Mas houve o embalo por várias vezes repetido da vitória – até uma bebé com esse nome encontrou pelo caminho.“Vou ganhar, ah pois é”, respondia a uma apoiante ainda pela manhã, no mercado da fruta da cidade. Alguns avisos também: “Não nos desiluda”. “Pode contar, pode contar, não vos vou desiludir”.

E pelo menos duas pessoas falaram-lhe no BES, que lhes deu cabo da vida. Como tem sido seu hábito, puxou da “campanha dos afectos” para reconfortar e pôr as coisas do lado da Justiça que, não tem “dúvidas”, vai acontecer. Outras pessoas surpreendiam-se pela campanha mais modesta: “Não me dão uma canetita? Nada? Ai, que miséria”.

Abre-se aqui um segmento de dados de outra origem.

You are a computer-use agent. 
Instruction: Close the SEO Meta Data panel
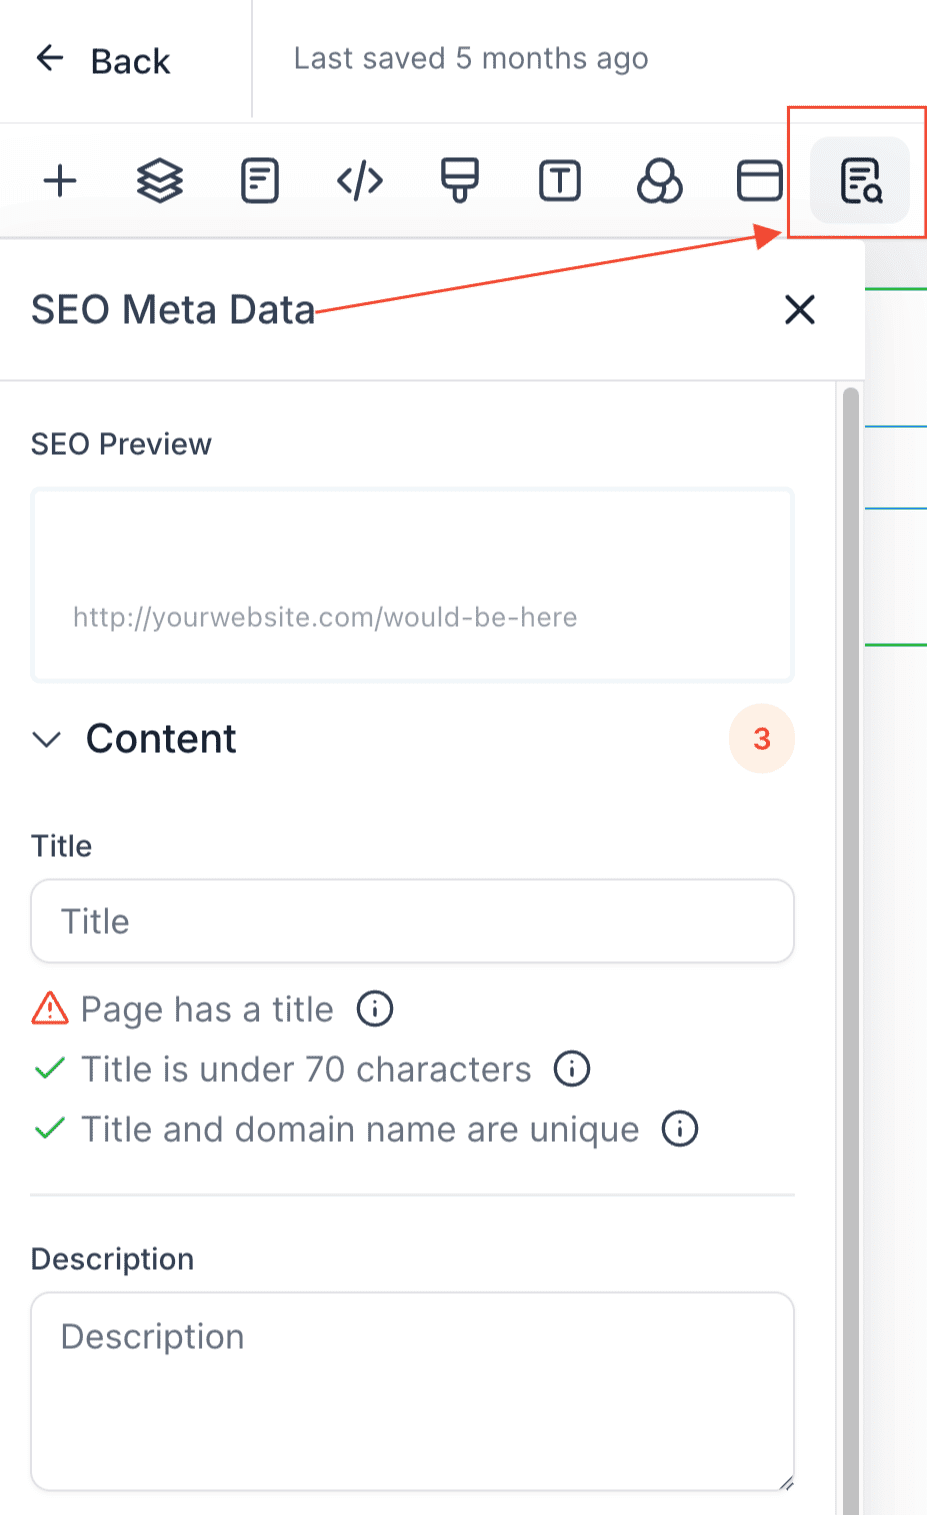[x=800, y=310]
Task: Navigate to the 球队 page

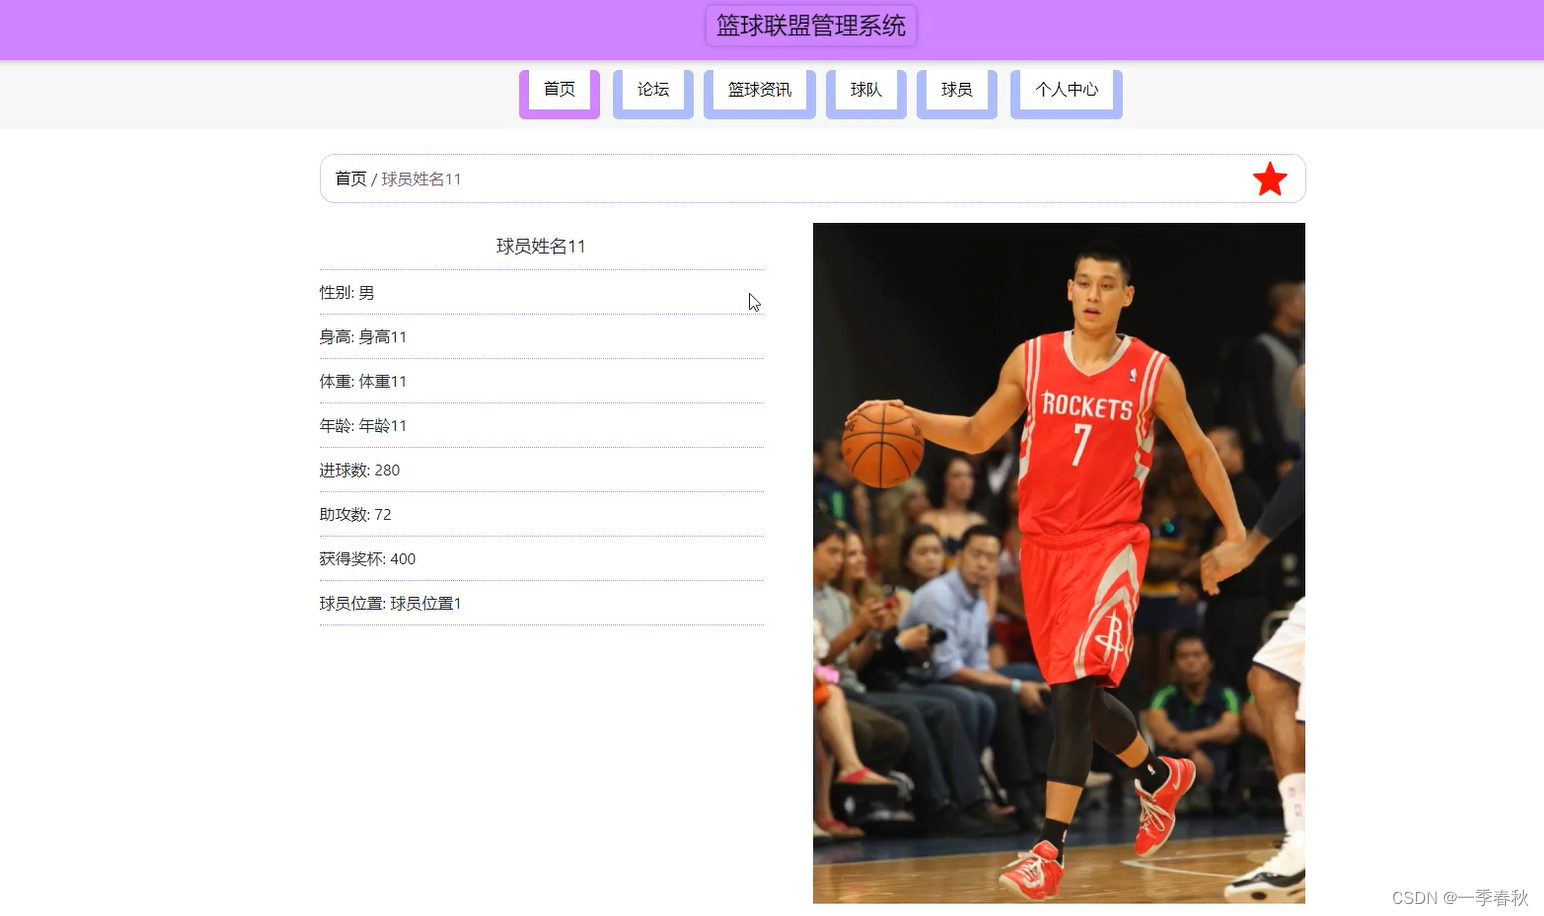Action: (x=865, y=89)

Se a crise não descola dos portugueses, Marcelo quer descolar de Cavaco. E fez questão de fazê-lo em duas situações ao longo do dia. A primeira, em resposta aos jornalistas que, na terra do Cavaquistão, não resistiram a fazer a pergunta de uma característica que os diferenciasse. Logo enumerou… várias:

“Somos diferentes na formação, no percurso, no temperamento, na personalidade, na idade, somos gerações diferentes. E, portanto, tudo isso faz estilos de presidência muito diversos. O país neste momento está porventura mais à espera de um Presidente mais extrovertido, se quiser, não é? Mais extrovertido”

 


No Instituto Politécnico de Viseu, numa sessão pública com cerca de 400 pessoas que finalizou um dia de passeio a pé pela cidade, foi ele próprio quem voltou à carga.“O estilo é diferente, mais informal, mais coloquial, mais próximo, será, mas o tempo é diferente. Exige esse estilo”

Os tempos também mudaram, argumentou ainda, para defender que “o rito da autoridade” que se associa ao Presidente é importante, mas “a proximidade é mais urgente”.  

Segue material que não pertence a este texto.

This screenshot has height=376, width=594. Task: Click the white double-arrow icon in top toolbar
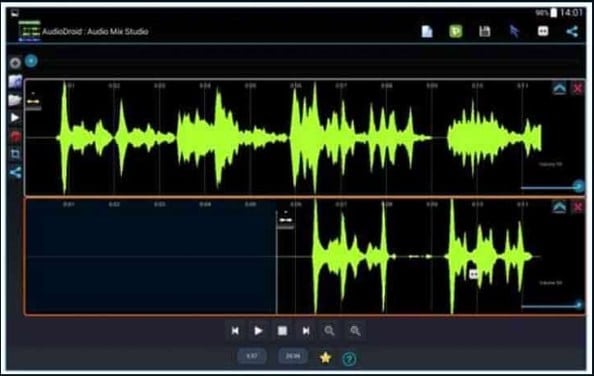point(543,31)

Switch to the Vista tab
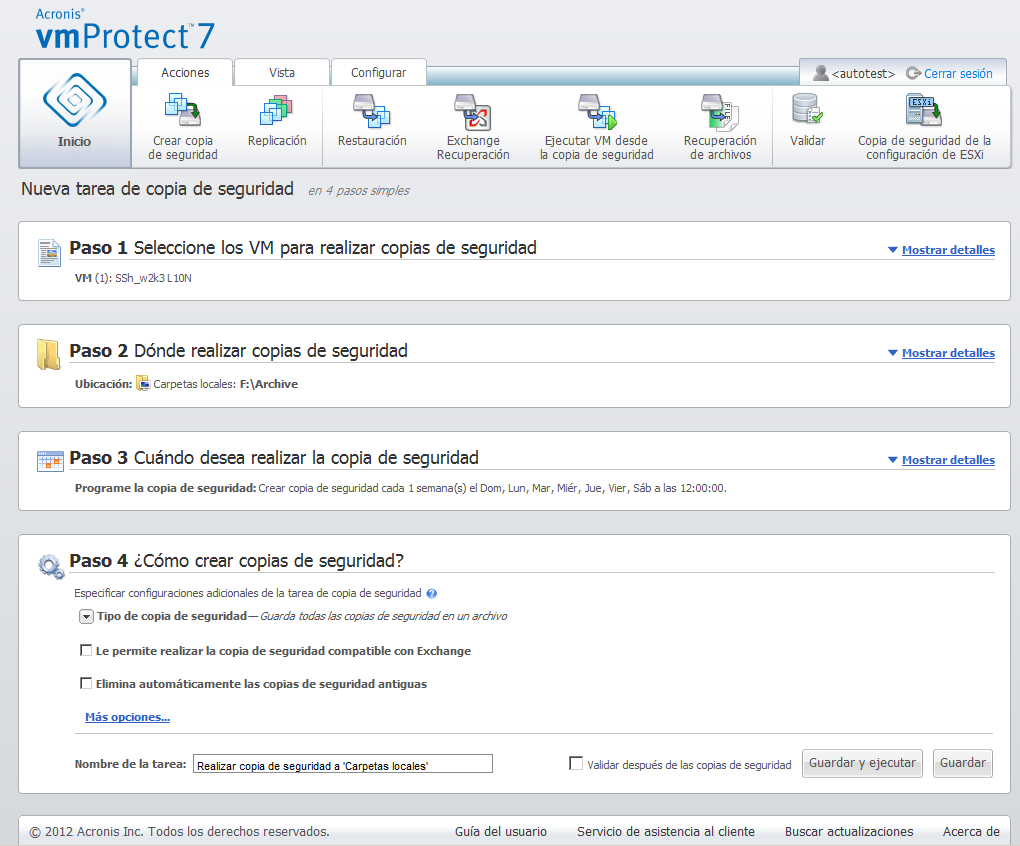point(281,73)
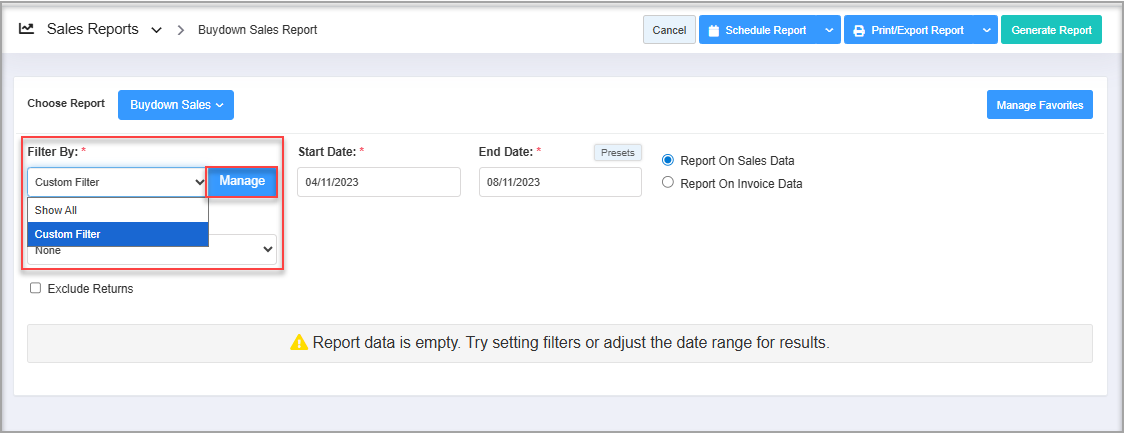Click the Sales Reports chart icon
The height and width of the screenshot is (433, 1124).
pos(27,30)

Já em relação ao pensamento político de Cavaco, Marcelo não elencou diferenças. Não quer dizer que não as tenha, mas certo é que nada disse. Cingiu-se apenas, como tem feito, à figura presidencial em si: que deve ser um “árbitro”, que não precisa de mais poderes do que aqueles que a Constituição já define, e que deve ser “moderado”. Disse ontem, repetiu hoje, a piscar o olho ao centro. Palavra sua:

“Dirão: ’Mas isso é muito ao centro, muito moderado?’ Eu sou um moderado e acho que Portugal precisa de moderação na Presidência”

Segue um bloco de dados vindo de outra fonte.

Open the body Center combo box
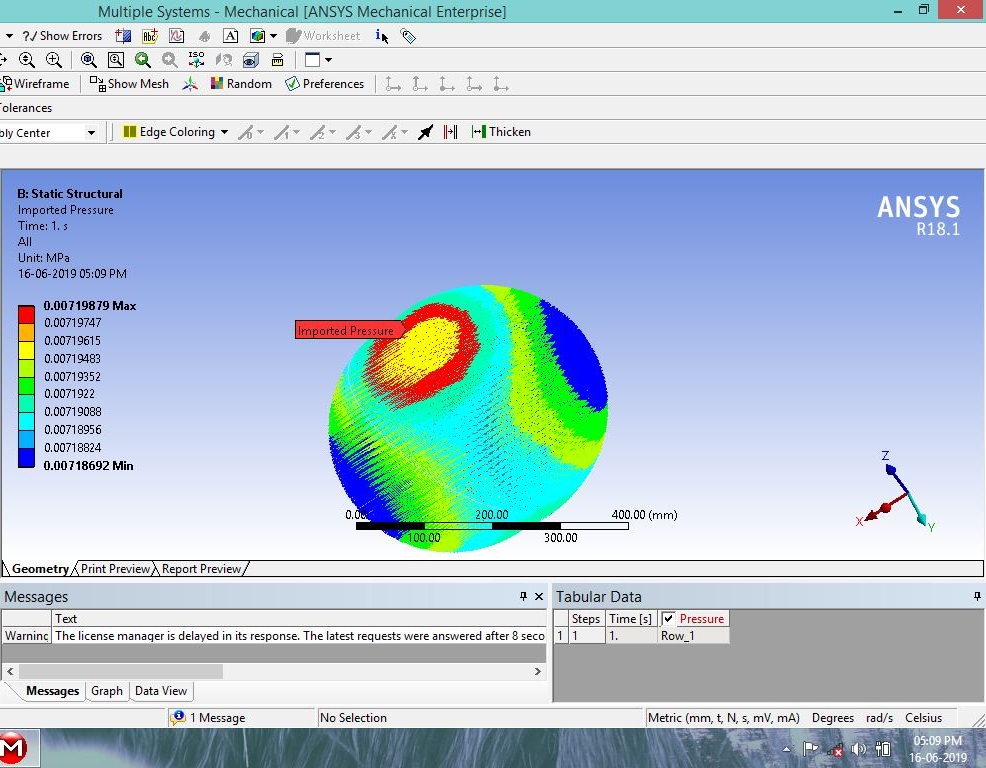 (x=91, y=133)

Tal como ajeitou com precisão a moldura de um quadro no Museu Grão Vasco, Marcelo ajeita o discurso para abranger um eleitorado o mais vasto possível. Também por isso recusou um Marcelistão. “Não há, nem deve haver. Deve ser Portugalistão”. Resposta sempre na ponta da língua. Isso e sentido de humor nunca lhe faltam.